Что ж, ступени пирса меня не порадовали, но я не буду сдаваться. Кафе «Нежух» — это не может быть простым совпадением. А пока — кушать, кушать!
— Есть хочу, — сообщила я кавалеру, возвращая ему ключ, и он со вздохом облегчения повел девушку ко входу.
Восемь посетителей кафе встретили нас бурными аплодисментами, я ответила поклоном, а Димка недовольно сморщился. Продавец яств тоже был не шибко рад нашим манипуляциям со ступеньками, так как едва не лишился посетителей, собиравшихся уже уйти на улицу, дабы поближе нас разглядеть, но не успевших: мы вошли сами.
Пока я под пристальными взглядами человеческих особей размещалась за свободным столиком и осматривалась, Дмитрий покупал нам пиво, бутерброды и мороженое. Кафе было небольшим и уютным. Пол был выстелен той же плотной тканью, только просто зеленой, без рисунка, а вот столики состояли из белого пластика, и, что самое примечательное, их ножки к низу имели три рельефные выпуклости. Три ступени! Только как можно туда засунуть карту? Стоит над этим поразмышлять.
Вернувшийся Дмитрий застал меня сидящей на полу и гладящей ножку пластикового столика.
— Господи, да что ты там делаешь? — не выдержал он. — Как не погляжу, ты все время копошишься где-нибудь на земле! Что, деньги ищешь?
— Угадал, — хмыкнула я с пола и вернула свой зад на стул. — О, бутерброды!
Желудок громко заурчал в предвкушении долгожданной пищи, и я не стала обманывать его ожиданий. Взяла хлеб с колбасой, которая ввиду сильной жары немного изменила свой цвет и стала мокрой, что, однако, не убавило моего аппетита, и во мгновение ока поглотила пищу.
— Бери еще, — тоном гостеприимного хозяина предложил спутник и открыл мне банку пива.
— Нет-нет, пиво пей сам, я не люблю. А вот сэндвичи — это в самый раз. — И второй бутерброд отправился вслед за первым. То же я сделала с третьим, затем принялась за подтаявшее мороженое в стаканчике.

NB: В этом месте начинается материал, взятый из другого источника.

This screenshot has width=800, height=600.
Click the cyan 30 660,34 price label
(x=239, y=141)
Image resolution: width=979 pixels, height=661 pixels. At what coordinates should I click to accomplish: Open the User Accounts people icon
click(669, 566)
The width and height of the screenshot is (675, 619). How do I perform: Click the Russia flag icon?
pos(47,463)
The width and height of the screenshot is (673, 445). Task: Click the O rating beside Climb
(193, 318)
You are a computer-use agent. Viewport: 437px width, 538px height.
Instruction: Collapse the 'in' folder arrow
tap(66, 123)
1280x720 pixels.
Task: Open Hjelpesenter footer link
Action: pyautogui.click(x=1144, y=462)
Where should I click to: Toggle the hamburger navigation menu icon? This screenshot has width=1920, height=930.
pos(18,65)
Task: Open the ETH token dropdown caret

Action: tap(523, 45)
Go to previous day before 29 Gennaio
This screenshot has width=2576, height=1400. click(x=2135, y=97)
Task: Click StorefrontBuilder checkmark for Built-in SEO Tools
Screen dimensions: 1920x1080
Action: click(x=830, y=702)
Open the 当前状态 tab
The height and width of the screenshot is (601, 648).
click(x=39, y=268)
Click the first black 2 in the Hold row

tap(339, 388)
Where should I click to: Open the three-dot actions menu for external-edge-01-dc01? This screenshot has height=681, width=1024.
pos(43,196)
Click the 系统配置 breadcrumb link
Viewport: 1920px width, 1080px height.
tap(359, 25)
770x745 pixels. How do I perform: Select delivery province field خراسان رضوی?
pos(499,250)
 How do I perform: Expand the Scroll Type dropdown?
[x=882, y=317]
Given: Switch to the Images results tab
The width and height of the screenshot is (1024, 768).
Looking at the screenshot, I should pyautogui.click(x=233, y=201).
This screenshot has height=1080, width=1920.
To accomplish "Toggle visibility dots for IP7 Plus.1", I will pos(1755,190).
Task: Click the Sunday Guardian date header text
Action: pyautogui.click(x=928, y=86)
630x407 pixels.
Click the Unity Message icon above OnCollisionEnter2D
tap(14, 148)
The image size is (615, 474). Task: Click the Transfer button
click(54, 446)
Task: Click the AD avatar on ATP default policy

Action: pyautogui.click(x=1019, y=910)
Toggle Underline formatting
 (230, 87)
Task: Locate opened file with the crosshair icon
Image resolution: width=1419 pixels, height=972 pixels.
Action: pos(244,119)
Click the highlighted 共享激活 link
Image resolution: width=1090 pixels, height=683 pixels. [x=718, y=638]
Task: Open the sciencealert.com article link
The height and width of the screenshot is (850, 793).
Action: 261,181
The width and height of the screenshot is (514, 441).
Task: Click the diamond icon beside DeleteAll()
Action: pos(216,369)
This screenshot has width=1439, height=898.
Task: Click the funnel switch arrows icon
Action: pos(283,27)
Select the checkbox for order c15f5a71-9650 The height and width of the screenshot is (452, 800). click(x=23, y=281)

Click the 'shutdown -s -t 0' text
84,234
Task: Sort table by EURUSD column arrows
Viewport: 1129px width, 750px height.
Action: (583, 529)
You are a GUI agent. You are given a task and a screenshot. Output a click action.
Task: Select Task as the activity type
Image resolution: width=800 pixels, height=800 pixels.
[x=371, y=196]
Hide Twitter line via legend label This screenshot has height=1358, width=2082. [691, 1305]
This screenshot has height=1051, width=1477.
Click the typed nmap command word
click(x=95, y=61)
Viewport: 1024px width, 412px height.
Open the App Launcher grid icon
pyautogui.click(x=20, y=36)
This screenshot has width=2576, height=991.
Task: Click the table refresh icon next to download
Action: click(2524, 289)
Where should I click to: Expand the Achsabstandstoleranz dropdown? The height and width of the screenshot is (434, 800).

— Странно, я-то думал, ты на диете. Потому и взял побольше бутербродов именно с белым хлебом, надеялся, все мне достанутся, — не то сыронизировал, не то сказал серьезно Дмитрий.
— Ты прогадал.
Умяв мороженое, я взяла в руки последний бутерброд и, осознав тот факт, что он последний, горестно вздохнула, смахнув едва зародившуюся слезу. Опустевшая одноразовая тарелка с россыпью белых крошек смотрелась очень сиротливо и жалко.
Димка не спеша потягивал пиво из банки, более никак не реагируя на то, что на него бутербродов не хватило. Я неожиданно поняла, что он жутко симпатичный. Раньше, видать, мне мешало осознать этот факт постоянное чувство голода. Стильные солнцезащитные очки были задвинуты высоко за лоб, однако волосы я бы посоветовала ему отрастить подлиннее, впрочем, июнь в этом году выдался действительно жаркий, а мужчины, по моим личным наблюдениям, высокую температуру окружающей среды переносят крайне плохо, хуже, чем женщины. Потому и приветствуют короткие стрижки.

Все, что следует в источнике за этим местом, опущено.